• **ACTIVITY**
Starting with the line that holds "Open the subscription alerts chat icon", reproduce each line through the last one of the data, exactly as written. Pictures are not copied.

• • • • •

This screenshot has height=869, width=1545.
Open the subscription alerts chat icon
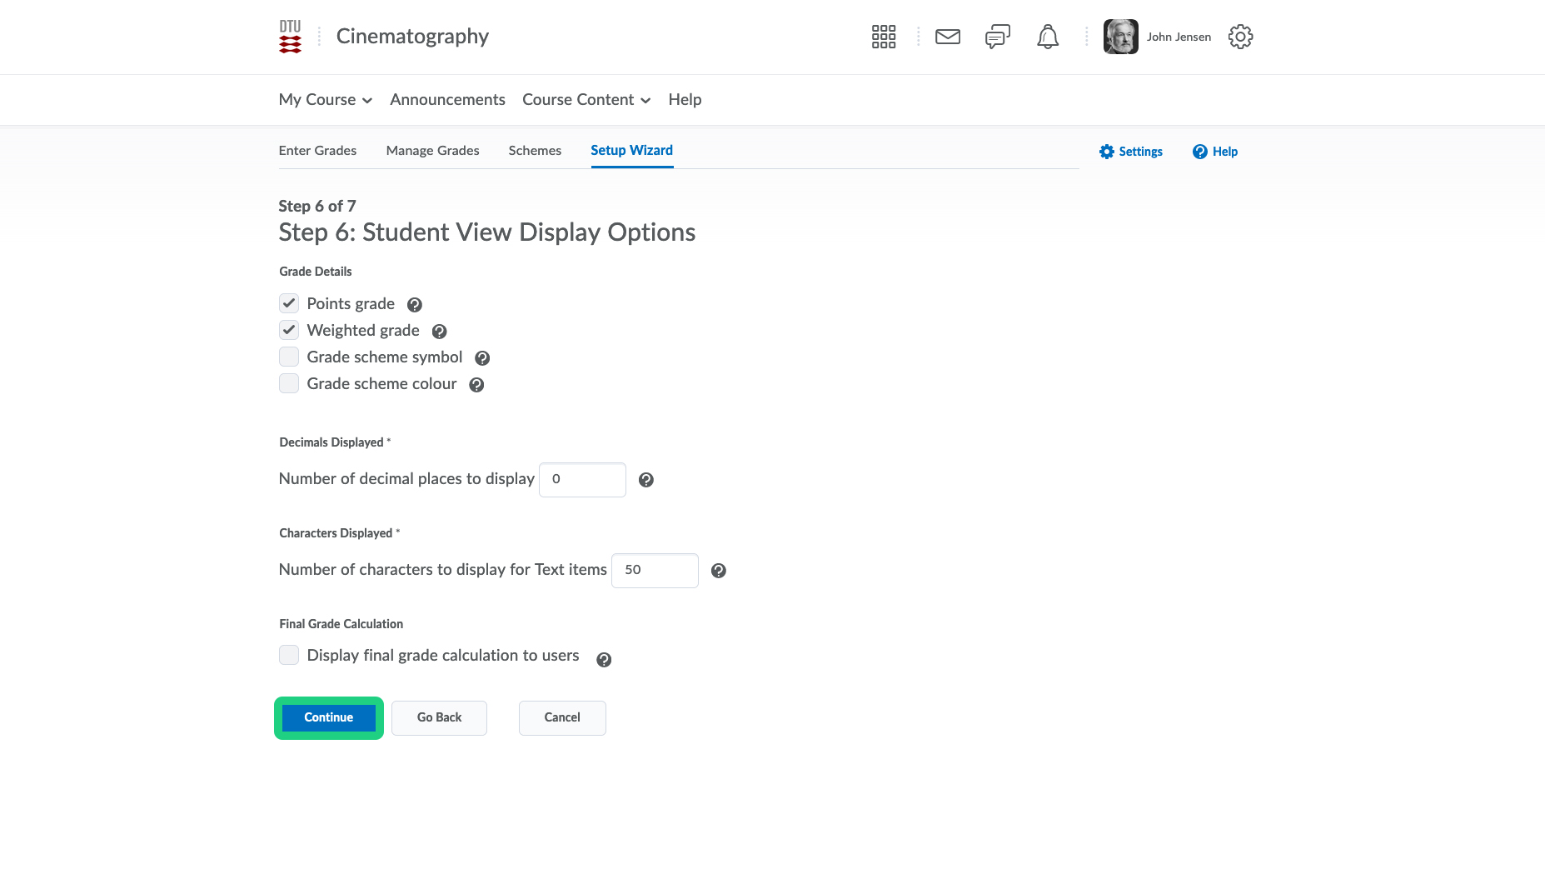click(x=997, y=37)
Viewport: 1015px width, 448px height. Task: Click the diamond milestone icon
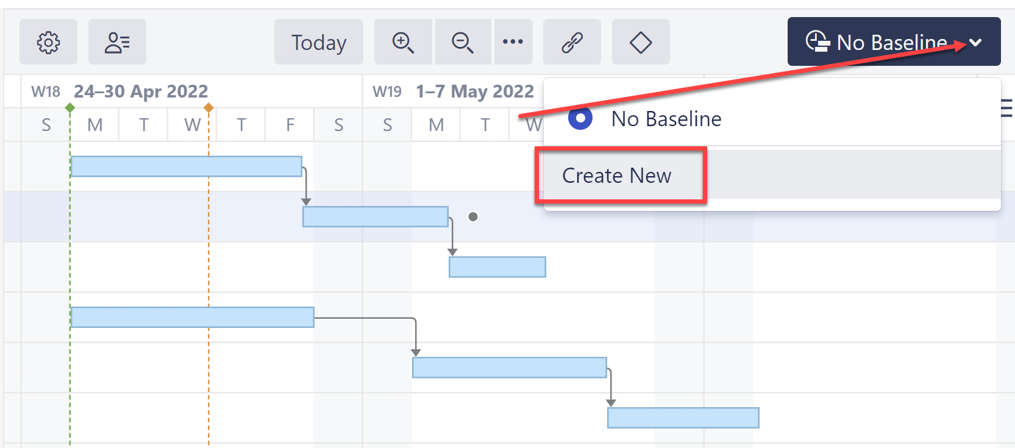point(641,42)
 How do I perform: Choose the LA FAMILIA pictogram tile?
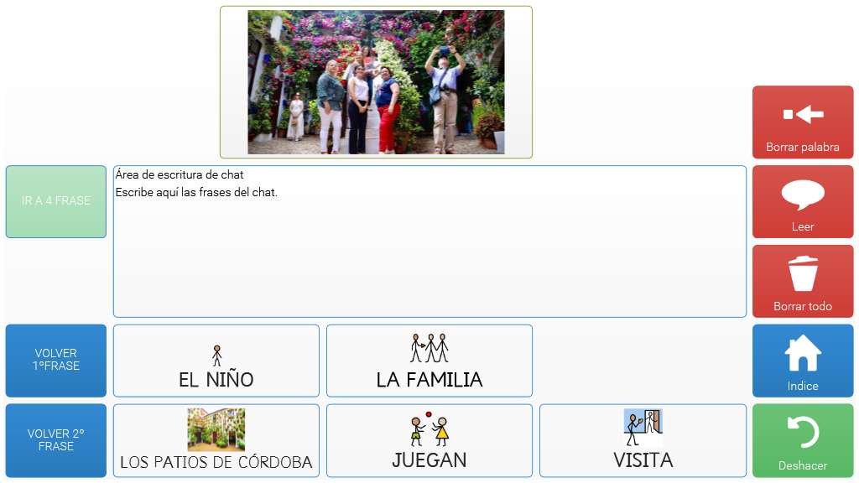(430, 361)
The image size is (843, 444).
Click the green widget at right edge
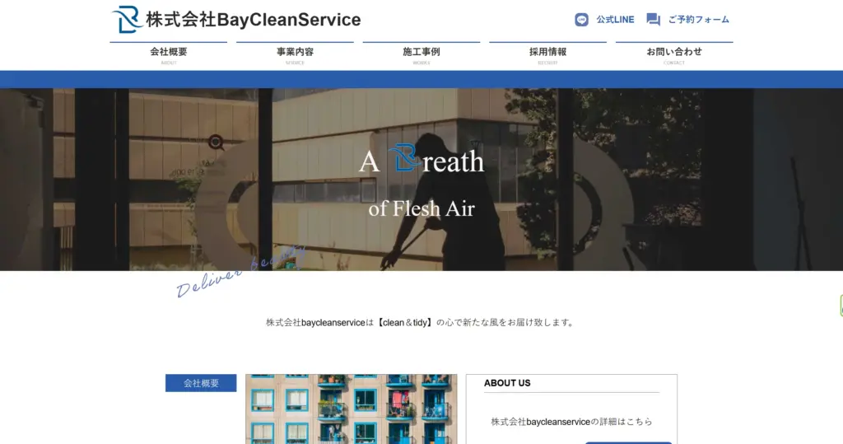[x=841, y=306]
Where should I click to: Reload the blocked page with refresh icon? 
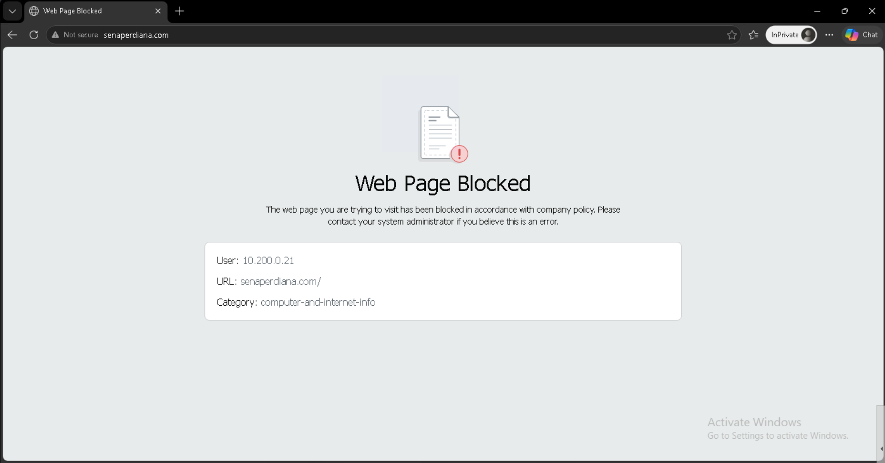point(34,35)
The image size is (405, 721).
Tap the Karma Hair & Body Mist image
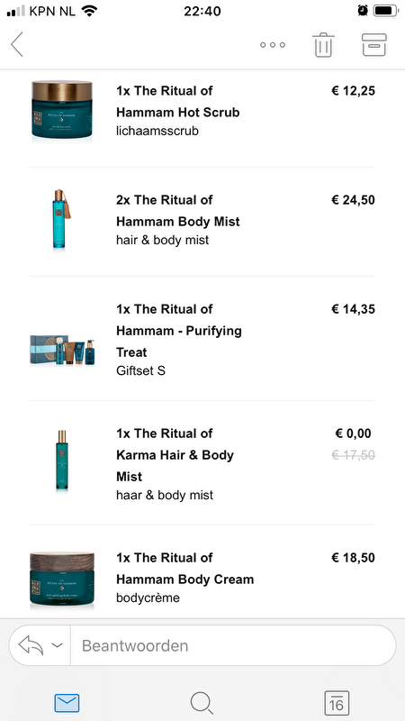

• • • • •

• **RESPONSE TO THIS TASK**
Open the subscription alerts chat icon
click(x=997, y=37)
Viewport: 1015px width, 448px height. Task: Click the diamond milestone icon
point(641,42)
 How do I perform: Choose the LA FAMILIA pictogram tile?
(430, 361)
The image size is (843, 444).
Click the green widget at right edge
[x=841, y=306]
Where should I click to: Reload the blocked page with refresh icon? 
point(34,35)
The image size is (405, 721).
Tap the Karma Hair & Body Mist image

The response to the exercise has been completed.